DATA FOR THE TASK –
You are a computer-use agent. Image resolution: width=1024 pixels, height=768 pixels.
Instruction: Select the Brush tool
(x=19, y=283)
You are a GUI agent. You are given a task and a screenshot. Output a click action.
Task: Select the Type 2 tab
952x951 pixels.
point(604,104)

---

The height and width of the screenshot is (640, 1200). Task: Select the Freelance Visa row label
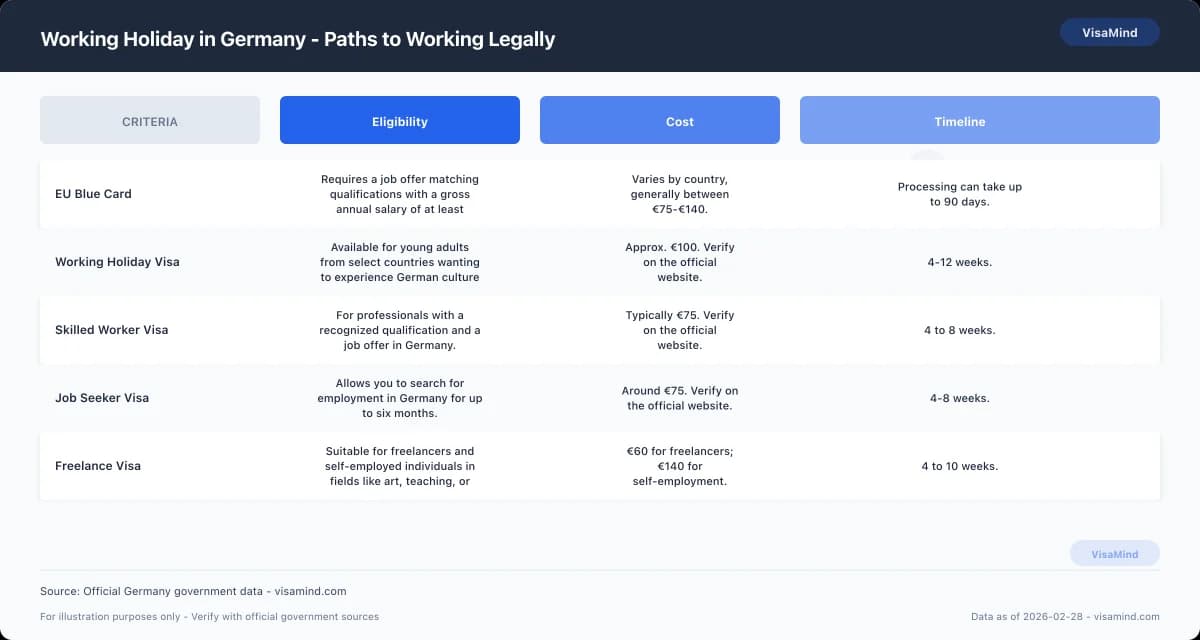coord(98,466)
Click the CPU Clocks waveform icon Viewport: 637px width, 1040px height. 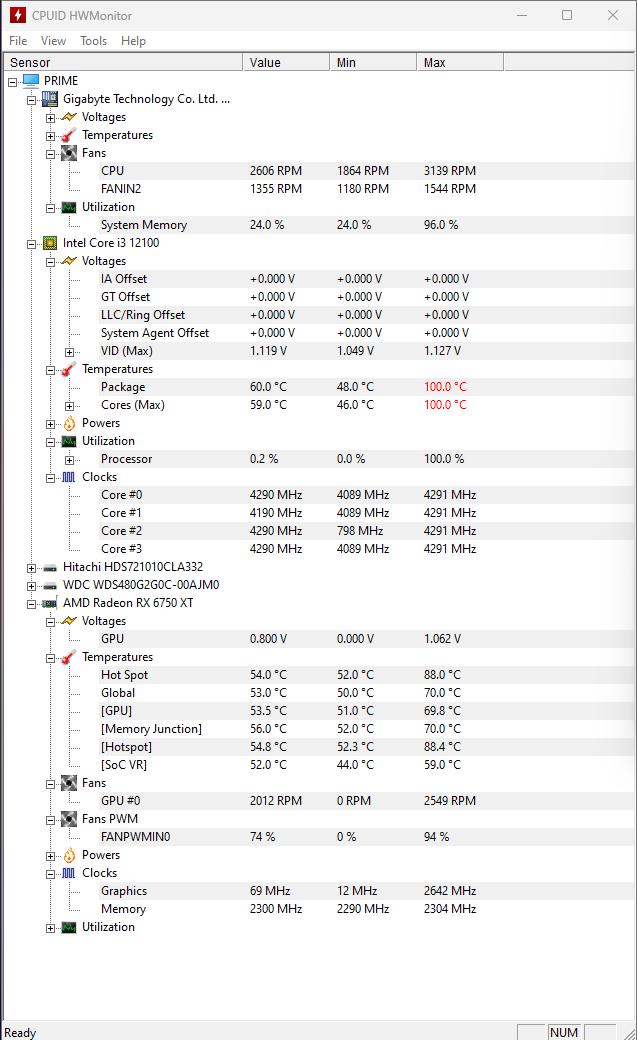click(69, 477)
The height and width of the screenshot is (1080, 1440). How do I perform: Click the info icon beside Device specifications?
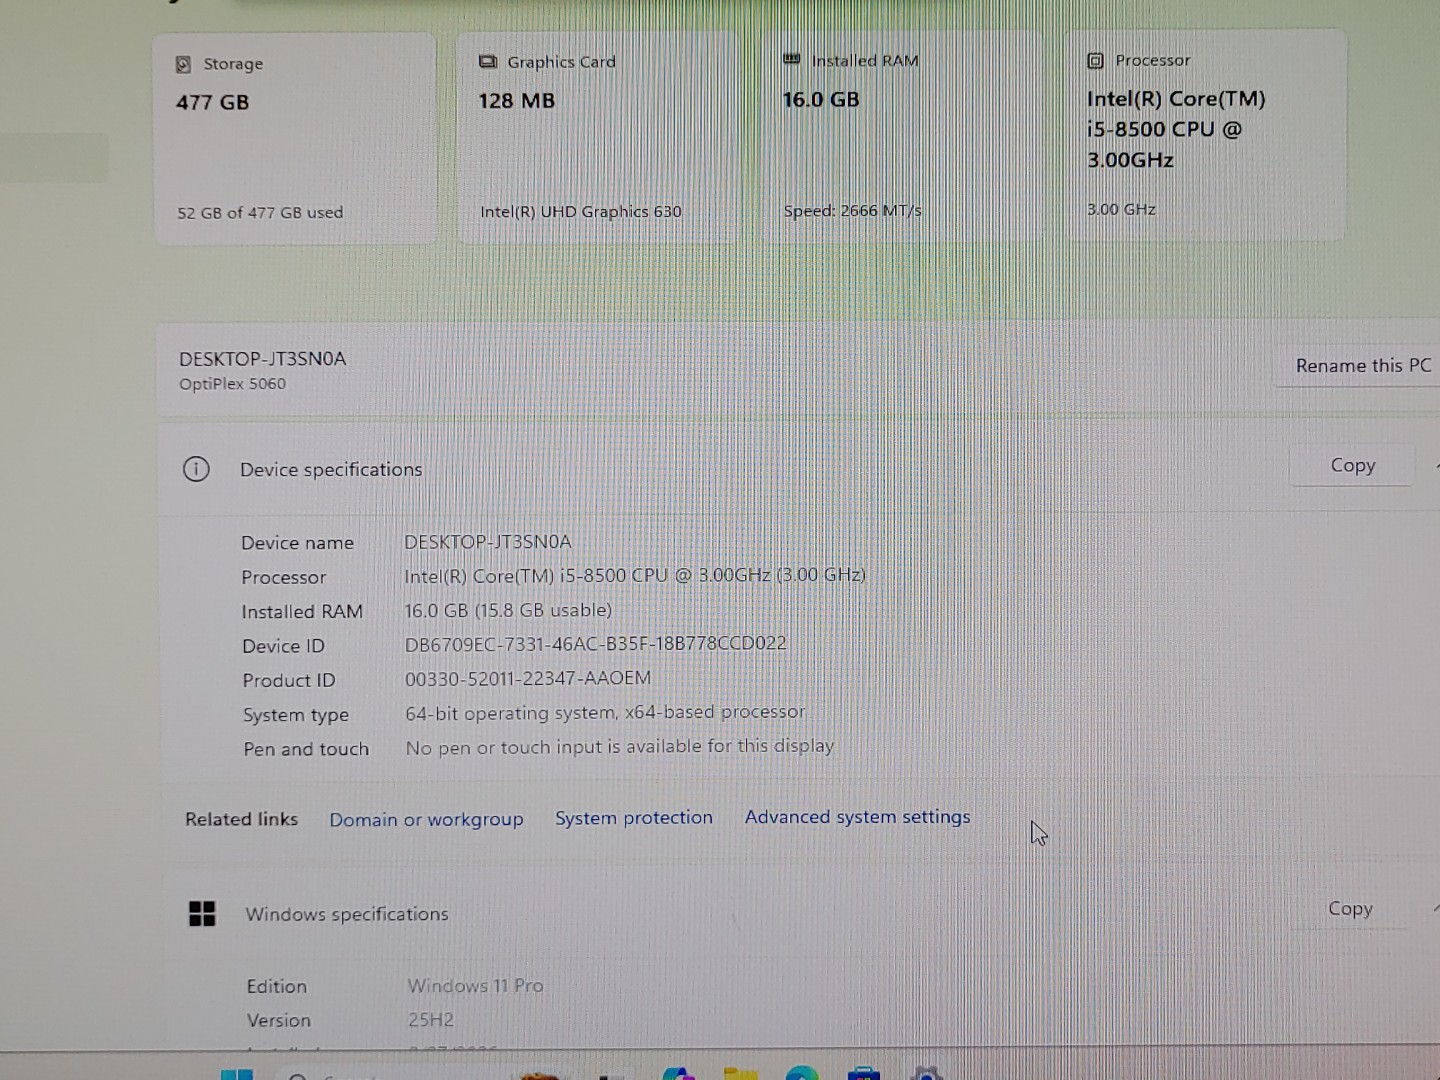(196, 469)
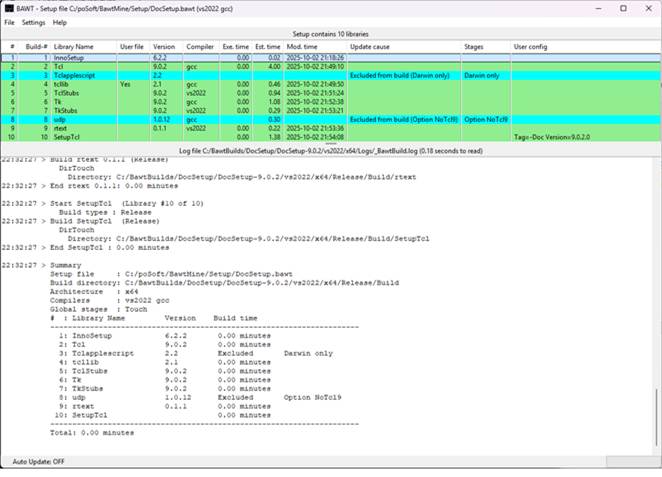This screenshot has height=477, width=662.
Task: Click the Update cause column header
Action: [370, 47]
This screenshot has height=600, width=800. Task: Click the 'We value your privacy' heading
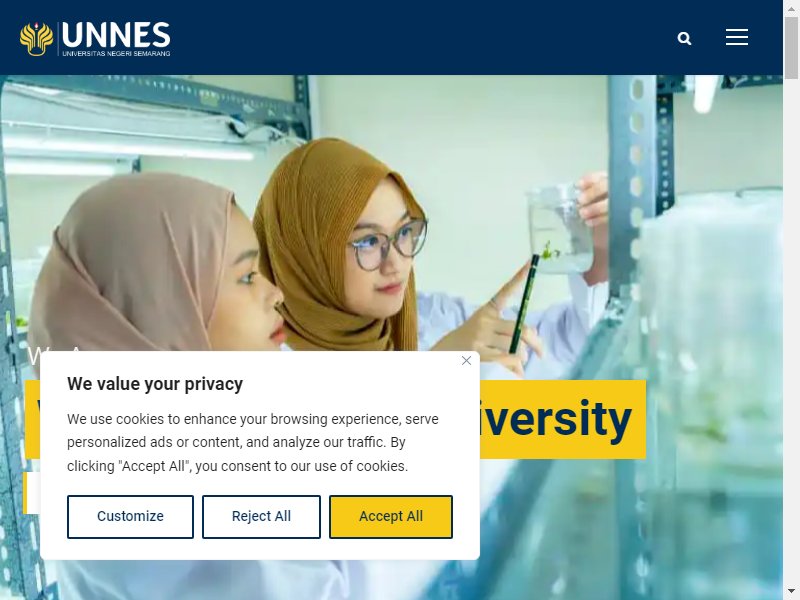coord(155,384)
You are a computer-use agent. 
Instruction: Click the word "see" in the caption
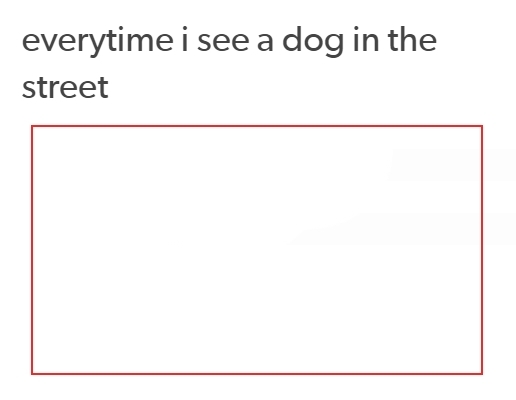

AIM OF THE TASK – Everything between and including the line above containing "The height and width of the screenshot is (1080, 1440)." and the line containing "Instruction: Click the" should be reproduced exactly, with pictures excluded.

ANSWER BOX –
The height and width of the screenshot is (1080, 1440). How do I perform: Click the info icon beside Device specifications?
(196, 469)
This screenshot has height=477, width=662.
Task: Click the Update cause column header
Action: [370, 47]
This screenshot has height=600, width=800. Task: Click the 'We value your privacy' heading
coord(155,384)
You are a computer-use agent. 
Instruction: Click the word "see" in the caption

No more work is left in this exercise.